[MATERIALS PROVIDED]:
* * * * *

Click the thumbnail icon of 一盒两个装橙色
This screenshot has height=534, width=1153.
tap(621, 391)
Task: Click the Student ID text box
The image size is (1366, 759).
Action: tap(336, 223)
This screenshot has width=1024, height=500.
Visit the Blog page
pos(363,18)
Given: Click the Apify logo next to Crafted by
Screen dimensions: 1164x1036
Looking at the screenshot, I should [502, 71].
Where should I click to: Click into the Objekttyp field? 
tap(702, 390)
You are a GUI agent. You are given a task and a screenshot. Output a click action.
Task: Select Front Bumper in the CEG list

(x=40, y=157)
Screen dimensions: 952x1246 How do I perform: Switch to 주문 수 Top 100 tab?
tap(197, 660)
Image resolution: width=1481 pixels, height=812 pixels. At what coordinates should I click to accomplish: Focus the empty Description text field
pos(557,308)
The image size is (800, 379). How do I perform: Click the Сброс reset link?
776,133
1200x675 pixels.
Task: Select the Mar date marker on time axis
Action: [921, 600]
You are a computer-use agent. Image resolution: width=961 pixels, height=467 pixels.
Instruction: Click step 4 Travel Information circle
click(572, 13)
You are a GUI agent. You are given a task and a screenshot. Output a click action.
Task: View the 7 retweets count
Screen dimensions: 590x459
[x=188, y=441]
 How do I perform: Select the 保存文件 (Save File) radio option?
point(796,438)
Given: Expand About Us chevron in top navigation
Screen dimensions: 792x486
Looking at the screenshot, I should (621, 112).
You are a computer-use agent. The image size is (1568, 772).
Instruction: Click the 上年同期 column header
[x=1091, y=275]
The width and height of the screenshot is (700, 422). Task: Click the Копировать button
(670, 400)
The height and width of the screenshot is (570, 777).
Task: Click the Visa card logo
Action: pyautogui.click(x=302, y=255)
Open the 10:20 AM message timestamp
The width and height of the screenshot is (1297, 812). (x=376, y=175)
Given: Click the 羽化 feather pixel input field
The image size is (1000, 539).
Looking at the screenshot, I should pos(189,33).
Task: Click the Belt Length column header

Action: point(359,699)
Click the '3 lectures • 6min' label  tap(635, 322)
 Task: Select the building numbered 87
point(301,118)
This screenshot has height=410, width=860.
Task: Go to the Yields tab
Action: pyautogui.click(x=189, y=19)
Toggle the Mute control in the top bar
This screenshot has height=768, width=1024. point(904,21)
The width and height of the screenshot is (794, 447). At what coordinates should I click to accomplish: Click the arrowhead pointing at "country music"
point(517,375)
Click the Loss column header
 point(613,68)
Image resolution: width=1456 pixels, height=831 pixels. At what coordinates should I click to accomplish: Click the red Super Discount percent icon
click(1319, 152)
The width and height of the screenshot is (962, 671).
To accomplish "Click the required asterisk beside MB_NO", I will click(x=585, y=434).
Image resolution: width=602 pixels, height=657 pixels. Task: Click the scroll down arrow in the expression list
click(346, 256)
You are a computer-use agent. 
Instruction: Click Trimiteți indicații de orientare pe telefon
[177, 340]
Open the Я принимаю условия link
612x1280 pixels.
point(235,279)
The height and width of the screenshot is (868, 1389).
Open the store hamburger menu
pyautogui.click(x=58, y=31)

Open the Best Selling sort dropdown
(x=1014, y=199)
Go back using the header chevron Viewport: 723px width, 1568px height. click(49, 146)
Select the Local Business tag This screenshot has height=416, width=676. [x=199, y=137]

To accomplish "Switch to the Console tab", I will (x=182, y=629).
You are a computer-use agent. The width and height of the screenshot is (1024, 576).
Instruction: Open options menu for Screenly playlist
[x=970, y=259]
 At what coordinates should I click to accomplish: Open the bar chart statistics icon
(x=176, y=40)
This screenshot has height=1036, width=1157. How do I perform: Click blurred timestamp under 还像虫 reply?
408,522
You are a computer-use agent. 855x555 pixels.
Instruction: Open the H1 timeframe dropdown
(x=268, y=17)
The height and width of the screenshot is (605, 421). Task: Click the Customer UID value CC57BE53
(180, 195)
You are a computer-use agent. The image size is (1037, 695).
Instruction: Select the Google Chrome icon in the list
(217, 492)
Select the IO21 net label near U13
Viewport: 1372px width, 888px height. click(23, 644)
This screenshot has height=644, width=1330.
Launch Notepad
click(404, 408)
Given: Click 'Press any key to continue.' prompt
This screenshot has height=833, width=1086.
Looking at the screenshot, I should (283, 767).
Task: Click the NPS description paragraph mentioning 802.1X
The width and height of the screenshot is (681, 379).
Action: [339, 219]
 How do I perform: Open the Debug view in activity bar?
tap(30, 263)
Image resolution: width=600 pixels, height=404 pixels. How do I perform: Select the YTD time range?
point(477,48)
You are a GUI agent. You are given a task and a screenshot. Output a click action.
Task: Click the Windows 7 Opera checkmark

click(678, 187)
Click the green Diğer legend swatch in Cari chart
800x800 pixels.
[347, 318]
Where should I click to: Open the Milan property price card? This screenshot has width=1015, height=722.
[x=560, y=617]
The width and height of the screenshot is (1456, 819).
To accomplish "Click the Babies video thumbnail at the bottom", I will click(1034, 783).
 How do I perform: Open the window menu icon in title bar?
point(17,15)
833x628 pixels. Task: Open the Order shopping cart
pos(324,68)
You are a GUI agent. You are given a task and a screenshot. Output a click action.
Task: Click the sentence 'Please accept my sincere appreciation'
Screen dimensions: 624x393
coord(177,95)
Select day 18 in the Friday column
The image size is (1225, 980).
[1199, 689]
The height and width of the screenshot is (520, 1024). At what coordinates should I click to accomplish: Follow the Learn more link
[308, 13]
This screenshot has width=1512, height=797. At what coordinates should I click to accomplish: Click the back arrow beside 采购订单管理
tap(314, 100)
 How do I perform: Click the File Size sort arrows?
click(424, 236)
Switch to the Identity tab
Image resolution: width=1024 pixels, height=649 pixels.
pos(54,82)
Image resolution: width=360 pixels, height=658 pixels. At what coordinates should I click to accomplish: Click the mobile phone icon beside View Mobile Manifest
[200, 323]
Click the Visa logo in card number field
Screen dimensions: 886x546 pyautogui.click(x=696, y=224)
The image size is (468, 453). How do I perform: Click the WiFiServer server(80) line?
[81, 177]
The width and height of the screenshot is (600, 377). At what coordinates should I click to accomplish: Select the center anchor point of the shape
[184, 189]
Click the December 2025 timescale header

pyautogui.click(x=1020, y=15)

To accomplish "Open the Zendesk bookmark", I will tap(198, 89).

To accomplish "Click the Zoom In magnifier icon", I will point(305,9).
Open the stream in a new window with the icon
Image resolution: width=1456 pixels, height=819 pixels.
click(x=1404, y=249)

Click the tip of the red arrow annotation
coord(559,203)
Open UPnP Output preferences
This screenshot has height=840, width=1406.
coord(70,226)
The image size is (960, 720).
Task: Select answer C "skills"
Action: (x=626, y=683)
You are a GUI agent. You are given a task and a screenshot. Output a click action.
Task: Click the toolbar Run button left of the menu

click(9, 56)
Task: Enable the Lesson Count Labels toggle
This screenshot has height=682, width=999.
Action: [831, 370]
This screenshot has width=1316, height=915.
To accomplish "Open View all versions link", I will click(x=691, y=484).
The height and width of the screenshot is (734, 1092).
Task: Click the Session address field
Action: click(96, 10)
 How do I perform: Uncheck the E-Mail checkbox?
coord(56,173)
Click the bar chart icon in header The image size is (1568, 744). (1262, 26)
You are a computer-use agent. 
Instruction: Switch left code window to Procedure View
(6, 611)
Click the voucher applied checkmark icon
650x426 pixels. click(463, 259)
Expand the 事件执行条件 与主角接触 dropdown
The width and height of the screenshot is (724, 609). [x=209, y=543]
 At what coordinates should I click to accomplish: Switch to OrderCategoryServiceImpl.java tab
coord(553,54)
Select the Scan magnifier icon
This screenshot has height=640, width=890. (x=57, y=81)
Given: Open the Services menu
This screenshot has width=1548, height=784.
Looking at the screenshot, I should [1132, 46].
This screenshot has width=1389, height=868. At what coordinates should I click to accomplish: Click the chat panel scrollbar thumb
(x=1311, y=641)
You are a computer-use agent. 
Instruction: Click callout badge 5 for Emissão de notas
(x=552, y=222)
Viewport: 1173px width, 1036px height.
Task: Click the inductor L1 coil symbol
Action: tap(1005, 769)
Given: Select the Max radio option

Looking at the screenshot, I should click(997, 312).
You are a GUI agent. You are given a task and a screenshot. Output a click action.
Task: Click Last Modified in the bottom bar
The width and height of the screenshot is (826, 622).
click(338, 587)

* * * * *

[DESCRIPTION OF THE TASK]: From the records above, pick out and copy every line that contains the string "sort". Case counts.

[ANSWER]:
Open the Best Selling sort dropdown
 How do I perform: Click the File Size sort arrows?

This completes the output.